INPUT FOR THIS TASK>
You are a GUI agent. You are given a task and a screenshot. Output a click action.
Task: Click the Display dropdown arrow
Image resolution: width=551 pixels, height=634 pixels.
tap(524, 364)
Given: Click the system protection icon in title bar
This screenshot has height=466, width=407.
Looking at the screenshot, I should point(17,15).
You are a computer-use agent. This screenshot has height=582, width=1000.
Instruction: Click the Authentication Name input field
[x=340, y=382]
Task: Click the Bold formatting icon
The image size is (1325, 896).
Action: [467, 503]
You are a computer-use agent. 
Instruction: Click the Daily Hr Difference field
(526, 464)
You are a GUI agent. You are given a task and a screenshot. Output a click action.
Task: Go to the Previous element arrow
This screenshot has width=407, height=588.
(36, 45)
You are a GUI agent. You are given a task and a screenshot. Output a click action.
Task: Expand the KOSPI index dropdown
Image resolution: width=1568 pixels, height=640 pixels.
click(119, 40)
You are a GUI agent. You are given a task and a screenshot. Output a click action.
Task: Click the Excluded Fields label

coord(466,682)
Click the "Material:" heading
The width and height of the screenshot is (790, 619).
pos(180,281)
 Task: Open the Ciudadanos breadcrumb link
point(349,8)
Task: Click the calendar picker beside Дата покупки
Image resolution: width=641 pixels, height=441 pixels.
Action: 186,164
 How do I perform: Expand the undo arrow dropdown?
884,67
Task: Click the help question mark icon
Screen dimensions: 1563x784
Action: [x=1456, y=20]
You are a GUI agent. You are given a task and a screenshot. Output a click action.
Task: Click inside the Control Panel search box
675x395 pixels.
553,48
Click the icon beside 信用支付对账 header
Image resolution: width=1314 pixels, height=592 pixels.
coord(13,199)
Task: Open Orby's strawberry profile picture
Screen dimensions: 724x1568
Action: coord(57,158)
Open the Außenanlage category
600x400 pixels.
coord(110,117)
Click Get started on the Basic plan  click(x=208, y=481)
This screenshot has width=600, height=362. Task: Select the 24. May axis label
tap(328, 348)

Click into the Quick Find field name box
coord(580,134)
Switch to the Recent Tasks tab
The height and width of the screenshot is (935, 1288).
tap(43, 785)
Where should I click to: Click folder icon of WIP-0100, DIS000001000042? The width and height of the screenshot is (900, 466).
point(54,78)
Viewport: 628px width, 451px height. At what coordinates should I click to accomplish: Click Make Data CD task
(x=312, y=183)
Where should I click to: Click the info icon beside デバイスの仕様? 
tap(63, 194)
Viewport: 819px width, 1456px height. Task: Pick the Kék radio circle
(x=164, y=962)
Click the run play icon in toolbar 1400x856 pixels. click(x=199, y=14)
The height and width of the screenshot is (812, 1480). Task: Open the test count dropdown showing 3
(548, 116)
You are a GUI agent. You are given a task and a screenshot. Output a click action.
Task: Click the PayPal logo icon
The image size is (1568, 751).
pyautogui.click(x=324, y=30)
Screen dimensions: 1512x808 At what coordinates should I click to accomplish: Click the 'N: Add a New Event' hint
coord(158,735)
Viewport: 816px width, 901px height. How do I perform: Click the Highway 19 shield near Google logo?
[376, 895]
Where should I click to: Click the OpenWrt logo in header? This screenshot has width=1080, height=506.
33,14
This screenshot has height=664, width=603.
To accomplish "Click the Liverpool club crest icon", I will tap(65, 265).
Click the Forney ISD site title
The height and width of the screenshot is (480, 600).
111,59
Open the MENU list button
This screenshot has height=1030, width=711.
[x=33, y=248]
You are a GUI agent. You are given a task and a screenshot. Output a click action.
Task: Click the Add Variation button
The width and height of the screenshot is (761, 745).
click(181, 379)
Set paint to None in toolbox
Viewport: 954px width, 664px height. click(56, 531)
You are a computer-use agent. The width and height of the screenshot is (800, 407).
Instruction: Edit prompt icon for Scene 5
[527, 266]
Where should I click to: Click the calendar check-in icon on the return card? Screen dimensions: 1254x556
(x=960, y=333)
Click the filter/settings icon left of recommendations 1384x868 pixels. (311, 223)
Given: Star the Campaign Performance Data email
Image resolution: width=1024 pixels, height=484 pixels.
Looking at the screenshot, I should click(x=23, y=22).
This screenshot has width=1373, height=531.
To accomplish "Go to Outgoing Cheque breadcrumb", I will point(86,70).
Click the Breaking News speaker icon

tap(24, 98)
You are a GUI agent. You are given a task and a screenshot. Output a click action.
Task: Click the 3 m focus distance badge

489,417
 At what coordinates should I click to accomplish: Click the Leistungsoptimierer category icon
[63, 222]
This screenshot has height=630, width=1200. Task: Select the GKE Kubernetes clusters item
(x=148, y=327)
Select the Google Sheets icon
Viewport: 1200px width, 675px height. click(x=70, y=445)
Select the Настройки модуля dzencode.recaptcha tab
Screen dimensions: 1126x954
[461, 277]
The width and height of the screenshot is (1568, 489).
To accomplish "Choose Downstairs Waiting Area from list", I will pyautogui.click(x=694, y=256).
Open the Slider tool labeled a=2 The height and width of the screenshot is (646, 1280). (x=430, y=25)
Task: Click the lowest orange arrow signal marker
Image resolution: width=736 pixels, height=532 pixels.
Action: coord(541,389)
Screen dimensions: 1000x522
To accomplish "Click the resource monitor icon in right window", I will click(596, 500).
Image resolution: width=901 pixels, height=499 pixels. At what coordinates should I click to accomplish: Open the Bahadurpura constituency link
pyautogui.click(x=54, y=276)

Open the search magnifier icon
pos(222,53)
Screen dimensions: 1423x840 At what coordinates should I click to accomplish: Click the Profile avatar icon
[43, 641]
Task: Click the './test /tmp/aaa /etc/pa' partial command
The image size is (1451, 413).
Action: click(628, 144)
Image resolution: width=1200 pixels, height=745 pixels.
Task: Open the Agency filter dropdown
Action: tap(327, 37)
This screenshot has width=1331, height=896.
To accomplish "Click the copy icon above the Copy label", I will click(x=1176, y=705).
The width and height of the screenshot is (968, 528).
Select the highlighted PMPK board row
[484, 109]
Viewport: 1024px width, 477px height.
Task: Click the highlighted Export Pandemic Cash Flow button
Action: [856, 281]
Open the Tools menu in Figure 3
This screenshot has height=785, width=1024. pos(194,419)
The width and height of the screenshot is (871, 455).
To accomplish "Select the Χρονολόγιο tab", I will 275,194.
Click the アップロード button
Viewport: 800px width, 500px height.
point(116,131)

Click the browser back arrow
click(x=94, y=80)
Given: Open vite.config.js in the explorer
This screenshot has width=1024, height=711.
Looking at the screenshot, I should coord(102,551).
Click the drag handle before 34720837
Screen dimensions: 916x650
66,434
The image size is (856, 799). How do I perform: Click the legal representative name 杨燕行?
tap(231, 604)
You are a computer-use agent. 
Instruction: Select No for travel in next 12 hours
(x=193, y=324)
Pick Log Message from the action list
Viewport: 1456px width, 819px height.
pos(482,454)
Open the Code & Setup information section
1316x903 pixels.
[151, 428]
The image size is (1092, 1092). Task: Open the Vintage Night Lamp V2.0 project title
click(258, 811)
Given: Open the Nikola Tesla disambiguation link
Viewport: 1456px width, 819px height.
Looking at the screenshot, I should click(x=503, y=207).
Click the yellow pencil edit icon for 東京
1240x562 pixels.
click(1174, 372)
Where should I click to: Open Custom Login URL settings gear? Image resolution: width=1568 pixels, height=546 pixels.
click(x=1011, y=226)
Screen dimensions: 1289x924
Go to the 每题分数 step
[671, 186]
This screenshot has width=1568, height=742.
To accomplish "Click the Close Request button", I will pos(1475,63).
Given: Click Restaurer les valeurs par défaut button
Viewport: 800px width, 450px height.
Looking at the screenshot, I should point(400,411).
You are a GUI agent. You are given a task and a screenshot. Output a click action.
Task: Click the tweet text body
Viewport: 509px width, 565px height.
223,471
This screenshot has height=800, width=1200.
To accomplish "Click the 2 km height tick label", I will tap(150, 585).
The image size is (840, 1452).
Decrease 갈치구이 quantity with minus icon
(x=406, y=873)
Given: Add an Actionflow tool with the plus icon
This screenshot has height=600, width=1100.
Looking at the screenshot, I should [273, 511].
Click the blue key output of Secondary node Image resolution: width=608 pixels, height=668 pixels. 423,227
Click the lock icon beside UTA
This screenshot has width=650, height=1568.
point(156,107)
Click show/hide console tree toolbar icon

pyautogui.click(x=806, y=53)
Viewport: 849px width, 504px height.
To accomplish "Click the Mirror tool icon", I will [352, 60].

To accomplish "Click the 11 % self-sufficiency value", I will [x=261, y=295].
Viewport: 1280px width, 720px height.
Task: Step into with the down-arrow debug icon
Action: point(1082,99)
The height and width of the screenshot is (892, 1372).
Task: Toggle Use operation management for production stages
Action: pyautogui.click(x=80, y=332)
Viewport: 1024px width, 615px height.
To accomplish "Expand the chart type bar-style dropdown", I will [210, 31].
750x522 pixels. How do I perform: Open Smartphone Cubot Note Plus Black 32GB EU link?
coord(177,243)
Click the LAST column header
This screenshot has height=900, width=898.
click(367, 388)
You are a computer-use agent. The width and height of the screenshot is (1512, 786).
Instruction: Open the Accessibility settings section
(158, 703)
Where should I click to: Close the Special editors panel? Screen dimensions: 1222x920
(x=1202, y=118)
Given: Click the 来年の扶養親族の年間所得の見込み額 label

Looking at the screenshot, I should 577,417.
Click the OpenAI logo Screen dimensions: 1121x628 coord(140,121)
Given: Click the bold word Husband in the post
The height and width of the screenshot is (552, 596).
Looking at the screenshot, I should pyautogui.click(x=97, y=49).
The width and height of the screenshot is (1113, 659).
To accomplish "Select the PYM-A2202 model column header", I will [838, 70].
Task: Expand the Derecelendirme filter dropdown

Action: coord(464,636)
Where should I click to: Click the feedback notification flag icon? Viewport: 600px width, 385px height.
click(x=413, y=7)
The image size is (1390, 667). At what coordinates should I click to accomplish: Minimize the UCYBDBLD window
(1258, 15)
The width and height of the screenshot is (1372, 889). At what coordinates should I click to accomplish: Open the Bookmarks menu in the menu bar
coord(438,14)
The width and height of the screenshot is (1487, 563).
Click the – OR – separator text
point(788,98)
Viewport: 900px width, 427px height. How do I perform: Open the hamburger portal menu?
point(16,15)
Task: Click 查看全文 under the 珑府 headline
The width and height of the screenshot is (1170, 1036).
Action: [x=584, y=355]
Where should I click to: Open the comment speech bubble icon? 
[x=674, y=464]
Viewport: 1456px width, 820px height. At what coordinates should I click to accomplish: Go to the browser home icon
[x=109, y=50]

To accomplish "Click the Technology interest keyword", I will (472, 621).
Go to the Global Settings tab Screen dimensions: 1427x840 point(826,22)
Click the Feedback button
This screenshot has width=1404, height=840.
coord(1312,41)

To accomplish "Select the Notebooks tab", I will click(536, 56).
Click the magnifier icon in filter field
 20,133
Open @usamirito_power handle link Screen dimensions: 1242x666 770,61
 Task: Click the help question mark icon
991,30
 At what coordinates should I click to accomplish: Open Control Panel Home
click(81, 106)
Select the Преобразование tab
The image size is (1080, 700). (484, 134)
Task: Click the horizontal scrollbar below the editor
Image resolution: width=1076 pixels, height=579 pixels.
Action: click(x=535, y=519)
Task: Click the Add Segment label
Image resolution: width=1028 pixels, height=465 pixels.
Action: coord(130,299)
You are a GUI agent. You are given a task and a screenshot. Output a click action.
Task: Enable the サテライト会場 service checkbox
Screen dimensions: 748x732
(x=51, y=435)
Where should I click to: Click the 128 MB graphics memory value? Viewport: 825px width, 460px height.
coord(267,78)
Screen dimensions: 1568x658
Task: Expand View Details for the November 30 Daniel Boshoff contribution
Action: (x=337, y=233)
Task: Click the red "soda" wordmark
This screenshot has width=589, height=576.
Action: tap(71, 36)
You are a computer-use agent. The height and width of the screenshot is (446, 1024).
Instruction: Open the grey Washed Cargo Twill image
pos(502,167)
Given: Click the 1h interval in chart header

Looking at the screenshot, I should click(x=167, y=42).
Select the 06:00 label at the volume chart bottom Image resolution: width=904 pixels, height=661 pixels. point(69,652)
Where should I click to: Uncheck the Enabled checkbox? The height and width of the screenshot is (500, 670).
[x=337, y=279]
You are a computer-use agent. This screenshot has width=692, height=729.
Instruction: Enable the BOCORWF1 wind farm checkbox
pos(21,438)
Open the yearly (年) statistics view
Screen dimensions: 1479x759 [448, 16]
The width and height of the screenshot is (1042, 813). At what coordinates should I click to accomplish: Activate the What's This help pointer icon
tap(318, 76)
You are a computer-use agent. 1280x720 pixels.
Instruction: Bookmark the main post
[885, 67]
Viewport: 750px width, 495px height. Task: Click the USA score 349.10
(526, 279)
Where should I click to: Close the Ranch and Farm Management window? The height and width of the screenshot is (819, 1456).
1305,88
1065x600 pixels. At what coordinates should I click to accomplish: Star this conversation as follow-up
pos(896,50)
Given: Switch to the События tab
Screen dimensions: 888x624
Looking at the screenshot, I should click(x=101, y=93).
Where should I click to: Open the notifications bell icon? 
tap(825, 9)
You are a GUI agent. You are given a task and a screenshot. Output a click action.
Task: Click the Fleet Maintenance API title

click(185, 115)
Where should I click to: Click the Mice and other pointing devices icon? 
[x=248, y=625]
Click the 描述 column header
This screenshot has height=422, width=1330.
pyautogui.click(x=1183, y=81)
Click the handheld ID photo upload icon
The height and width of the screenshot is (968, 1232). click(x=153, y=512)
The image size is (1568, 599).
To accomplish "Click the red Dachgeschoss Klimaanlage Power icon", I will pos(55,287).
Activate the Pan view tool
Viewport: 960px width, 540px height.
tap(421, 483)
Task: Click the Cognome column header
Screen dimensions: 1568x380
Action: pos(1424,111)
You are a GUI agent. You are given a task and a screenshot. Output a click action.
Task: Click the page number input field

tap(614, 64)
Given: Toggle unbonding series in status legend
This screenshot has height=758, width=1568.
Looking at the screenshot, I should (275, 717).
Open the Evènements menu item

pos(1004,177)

WORK TO BE COMPLETED> Above are the records. Print exactly, and only, the lines from the line with "Activate the Pan view tool" to the line with "Given: Toggle unbonding", both inclusive.

TASK RESULT>
Activate the Pan view tool
Viewport: 960px width, 540px height.
tap(421, 483)
Task: Click the Cognome column header
Screen dimensions: 1568x380
Action: pos(1424,111)
You are a GUI agent. You are given a task and a screenshot. Output a click action.
Task: Click the page number input field

tap(614, 64)
Given: Toggle unbonding series in status legend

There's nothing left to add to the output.